Однако он знал, что не может уйти, пока Биджу Рам не придет. Если вообще придет. Пусть эта убежденность и донкихотская, но она существует, и он не в силах от нее избавиться. Прошлое сильнее его. Хилари и Акбар-хан посеяли семена глубже, чем думали, когда внушали маленькому мальчику, что единственным непростительным грехом является несправедливость и что он должен оставаться честным в любых обстоятельствах. Да и законы Англии гласили, что любой обвиняемый человек считается невиновным, покуда его вина не доказана.

«Ad vitam aut culpam», – иронически подумал Аш, вспомнив одно из любимых изречений полковника Андерсона, которое тот предпочитал переводить так: «Пока преступление не доказано». А командующий корпусом разведчиков в разговорах на тему о надлежащем отправлении правосудия любил повторять слова диккенсовского судьи: «Слова солдата не являются доказательством»[54]. Однако дело против Биджу Рама основывалось на слухах и догадках, трактованных очень предвзято в силу давней острой неприязни, восходящей к годам детства Аша, и он не мог приговорить человека к смерти на основании одних подозрений.

К смерти… Аш испытал странное потрясение.

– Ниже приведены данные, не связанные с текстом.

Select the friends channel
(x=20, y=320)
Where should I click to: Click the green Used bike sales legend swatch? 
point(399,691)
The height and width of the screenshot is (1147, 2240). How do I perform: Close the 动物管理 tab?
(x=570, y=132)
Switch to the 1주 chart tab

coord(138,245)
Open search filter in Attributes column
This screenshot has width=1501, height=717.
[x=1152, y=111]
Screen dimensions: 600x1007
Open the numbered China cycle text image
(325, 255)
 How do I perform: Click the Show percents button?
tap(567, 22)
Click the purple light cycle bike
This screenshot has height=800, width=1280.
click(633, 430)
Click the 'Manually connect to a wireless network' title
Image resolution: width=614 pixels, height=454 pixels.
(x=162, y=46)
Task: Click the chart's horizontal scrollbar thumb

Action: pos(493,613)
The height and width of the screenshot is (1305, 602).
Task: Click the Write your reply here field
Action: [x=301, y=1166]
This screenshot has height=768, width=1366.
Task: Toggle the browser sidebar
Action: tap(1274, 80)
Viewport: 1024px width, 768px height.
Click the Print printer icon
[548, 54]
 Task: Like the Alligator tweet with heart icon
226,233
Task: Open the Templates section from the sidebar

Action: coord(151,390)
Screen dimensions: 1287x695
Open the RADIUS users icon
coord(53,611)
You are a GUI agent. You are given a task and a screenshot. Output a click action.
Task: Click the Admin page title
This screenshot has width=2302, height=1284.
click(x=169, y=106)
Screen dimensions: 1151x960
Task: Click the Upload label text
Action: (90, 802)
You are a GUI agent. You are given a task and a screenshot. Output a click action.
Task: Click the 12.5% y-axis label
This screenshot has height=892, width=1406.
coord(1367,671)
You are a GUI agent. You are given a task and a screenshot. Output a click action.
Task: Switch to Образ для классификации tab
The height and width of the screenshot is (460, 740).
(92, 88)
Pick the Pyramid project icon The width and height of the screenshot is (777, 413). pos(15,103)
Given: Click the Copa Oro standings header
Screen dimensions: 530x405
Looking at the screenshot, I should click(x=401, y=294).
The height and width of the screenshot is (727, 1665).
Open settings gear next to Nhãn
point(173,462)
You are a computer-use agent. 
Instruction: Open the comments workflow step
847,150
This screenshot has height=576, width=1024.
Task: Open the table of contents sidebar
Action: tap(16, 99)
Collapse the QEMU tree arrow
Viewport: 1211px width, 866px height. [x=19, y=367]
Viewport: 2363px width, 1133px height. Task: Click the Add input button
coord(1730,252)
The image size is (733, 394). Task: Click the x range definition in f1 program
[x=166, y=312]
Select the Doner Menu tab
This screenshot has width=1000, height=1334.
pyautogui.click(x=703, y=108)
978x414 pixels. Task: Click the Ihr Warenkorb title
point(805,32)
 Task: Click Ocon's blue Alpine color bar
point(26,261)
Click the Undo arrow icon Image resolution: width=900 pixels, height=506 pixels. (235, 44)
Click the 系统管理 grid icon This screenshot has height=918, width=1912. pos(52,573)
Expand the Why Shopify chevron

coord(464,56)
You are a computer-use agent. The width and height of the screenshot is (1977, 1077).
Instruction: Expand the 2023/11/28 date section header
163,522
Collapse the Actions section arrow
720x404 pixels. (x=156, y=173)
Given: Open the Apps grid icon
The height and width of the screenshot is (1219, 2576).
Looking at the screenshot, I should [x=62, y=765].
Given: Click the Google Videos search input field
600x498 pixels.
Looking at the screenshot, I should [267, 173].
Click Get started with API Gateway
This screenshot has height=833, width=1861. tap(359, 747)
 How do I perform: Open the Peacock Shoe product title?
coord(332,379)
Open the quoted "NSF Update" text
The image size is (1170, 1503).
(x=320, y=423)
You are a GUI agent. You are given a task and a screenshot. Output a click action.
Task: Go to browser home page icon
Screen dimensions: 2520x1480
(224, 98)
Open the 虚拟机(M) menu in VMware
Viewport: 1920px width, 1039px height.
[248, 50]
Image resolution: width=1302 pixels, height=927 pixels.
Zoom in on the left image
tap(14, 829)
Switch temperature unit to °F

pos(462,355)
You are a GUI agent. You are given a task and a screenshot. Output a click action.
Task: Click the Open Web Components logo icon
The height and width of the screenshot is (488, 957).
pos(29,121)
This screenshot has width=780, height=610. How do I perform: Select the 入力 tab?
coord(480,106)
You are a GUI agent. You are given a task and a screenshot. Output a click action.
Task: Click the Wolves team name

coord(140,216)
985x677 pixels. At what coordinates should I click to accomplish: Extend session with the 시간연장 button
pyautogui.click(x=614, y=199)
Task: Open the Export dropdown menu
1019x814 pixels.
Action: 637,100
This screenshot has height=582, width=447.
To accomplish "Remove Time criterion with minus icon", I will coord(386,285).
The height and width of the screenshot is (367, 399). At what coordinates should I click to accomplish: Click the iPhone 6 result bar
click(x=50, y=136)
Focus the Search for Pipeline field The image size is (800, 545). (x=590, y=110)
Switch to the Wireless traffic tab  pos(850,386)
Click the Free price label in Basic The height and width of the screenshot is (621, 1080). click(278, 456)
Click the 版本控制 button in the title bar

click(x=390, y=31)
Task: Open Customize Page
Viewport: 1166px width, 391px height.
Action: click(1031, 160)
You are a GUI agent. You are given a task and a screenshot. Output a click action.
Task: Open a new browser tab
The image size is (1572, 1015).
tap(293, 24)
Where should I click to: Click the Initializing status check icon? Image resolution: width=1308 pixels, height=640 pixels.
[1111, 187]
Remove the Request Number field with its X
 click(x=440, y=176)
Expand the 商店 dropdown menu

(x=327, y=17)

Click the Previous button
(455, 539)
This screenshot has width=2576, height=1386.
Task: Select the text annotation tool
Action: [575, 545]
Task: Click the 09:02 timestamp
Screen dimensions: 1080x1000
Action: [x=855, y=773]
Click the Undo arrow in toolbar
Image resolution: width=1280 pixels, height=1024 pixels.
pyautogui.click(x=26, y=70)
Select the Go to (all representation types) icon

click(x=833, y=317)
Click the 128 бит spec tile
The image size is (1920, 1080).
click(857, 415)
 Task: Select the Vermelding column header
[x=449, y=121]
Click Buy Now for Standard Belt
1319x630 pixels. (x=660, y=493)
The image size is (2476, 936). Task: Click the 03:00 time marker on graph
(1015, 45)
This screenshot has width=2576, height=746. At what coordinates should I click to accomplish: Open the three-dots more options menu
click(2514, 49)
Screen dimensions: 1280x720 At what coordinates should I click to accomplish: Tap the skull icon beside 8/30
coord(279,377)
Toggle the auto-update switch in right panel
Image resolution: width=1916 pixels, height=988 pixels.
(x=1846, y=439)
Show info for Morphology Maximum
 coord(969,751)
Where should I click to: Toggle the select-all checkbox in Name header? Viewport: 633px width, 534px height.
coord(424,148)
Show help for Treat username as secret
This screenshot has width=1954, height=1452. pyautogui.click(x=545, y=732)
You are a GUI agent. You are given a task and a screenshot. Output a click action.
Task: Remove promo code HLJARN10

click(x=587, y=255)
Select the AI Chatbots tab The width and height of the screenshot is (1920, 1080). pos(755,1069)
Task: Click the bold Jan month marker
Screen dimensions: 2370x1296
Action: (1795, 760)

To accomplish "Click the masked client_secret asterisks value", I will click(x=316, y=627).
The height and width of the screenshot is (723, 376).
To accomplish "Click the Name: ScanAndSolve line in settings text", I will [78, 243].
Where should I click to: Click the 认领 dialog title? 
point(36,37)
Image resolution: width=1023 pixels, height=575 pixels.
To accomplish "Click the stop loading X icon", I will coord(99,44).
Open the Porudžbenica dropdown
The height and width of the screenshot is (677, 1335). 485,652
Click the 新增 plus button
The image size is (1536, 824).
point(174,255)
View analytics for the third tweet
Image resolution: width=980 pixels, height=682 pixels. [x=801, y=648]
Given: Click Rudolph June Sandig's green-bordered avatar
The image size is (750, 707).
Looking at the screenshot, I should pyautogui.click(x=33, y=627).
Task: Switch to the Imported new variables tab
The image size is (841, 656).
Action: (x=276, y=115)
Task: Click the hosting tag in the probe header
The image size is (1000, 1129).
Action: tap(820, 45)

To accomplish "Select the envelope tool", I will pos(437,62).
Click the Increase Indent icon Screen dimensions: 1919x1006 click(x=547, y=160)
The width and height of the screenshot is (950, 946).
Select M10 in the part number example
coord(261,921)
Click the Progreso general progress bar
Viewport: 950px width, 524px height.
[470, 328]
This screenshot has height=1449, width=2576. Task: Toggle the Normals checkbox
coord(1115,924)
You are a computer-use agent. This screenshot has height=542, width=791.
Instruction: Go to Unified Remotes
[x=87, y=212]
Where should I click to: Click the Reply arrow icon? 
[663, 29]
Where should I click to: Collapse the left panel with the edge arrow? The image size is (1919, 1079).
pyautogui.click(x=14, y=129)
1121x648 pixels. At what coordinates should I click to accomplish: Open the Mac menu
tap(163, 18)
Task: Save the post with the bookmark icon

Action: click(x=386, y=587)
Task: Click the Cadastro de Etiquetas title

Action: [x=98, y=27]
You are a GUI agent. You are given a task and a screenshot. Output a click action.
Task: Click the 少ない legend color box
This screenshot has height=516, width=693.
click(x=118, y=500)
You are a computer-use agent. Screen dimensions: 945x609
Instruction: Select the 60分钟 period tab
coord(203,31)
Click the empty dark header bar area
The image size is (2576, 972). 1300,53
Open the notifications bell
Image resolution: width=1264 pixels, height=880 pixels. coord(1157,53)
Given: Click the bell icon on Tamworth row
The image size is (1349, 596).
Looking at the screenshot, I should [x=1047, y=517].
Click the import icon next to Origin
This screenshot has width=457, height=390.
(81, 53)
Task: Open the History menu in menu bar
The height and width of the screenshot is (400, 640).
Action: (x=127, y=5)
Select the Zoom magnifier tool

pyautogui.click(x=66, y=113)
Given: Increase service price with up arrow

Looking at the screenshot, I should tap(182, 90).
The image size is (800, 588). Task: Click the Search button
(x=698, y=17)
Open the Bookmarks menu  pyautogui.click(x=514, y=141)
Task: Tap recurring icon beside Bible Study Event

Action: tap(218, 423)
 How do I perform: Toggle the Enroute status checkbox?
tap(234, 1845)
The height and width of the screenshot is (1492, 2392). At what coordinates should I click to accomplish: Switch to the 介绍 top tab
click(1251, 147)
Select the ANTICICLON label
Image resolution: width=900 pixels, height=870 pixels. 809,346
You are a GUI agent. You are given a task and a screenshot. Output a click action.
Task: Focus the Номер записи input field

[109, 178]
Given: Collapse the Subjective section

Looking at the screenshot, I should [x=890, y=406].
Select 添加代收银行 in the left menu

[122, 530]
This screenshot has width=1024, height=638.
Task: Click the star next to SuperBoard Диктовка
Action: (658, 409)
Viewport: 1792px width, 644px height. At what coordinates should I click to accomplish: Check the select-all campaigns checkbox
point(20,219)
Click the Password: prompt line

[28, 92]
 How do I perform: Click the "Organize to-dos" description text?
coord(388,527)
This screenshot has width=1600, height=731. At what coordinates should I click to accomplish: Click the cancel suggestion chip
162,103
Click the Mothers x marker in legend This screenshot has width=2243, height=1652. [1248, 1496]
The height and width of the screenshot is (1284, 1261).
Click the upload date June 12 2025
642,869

Удивительное дело, но только сейчас он осознал, что намерен убить Биджу Рама. Здесь вступило в свои права влияние Хава-Махала и пограничных племен, и Аш перестал думать как англичанин.

Оказавшись в аналогичной ситуации, девяносто девять британских офицеров из ста арестовали бы Биджу Рама и передали в руки судебным властям, а сотый, вероятно, предоставил бы разобраться с делом Мулраджу и старейшинам каридкотского лагеря. Но ни одному не пришло бы в голову свершить правосудие самому, а вот Аш не видел в этом ничего плохого.

Если Биджу Рам виновен в убийстве и покушении, тогда ничего не оставалось, кроме как разобраться с ним здесь и сейчас – если он придет. А если не придет? «Придет, – подумал Аш. – Наверняка придет. Ему ведь так хочется найти жемчужину!»

Тени сокращались по мере того, как луна поднималась все выше, и стало так светло, что хоть газету читай. Летняя луна в Индии не имеет ничего общего с бледным серебряным шаром, висящим в небесах над более холодными странами, и даже самый крохотный жучок, бегущий по пыльной земле между пучками травы, был виден ясно, как при свете дня. Лоскут ткани, оставленный Ашем в качестве приманки в ловушке, отчетливо вырисовывался темным пятном на фоне белой пыли, и теперь ночную тишину нарушали разные звуки.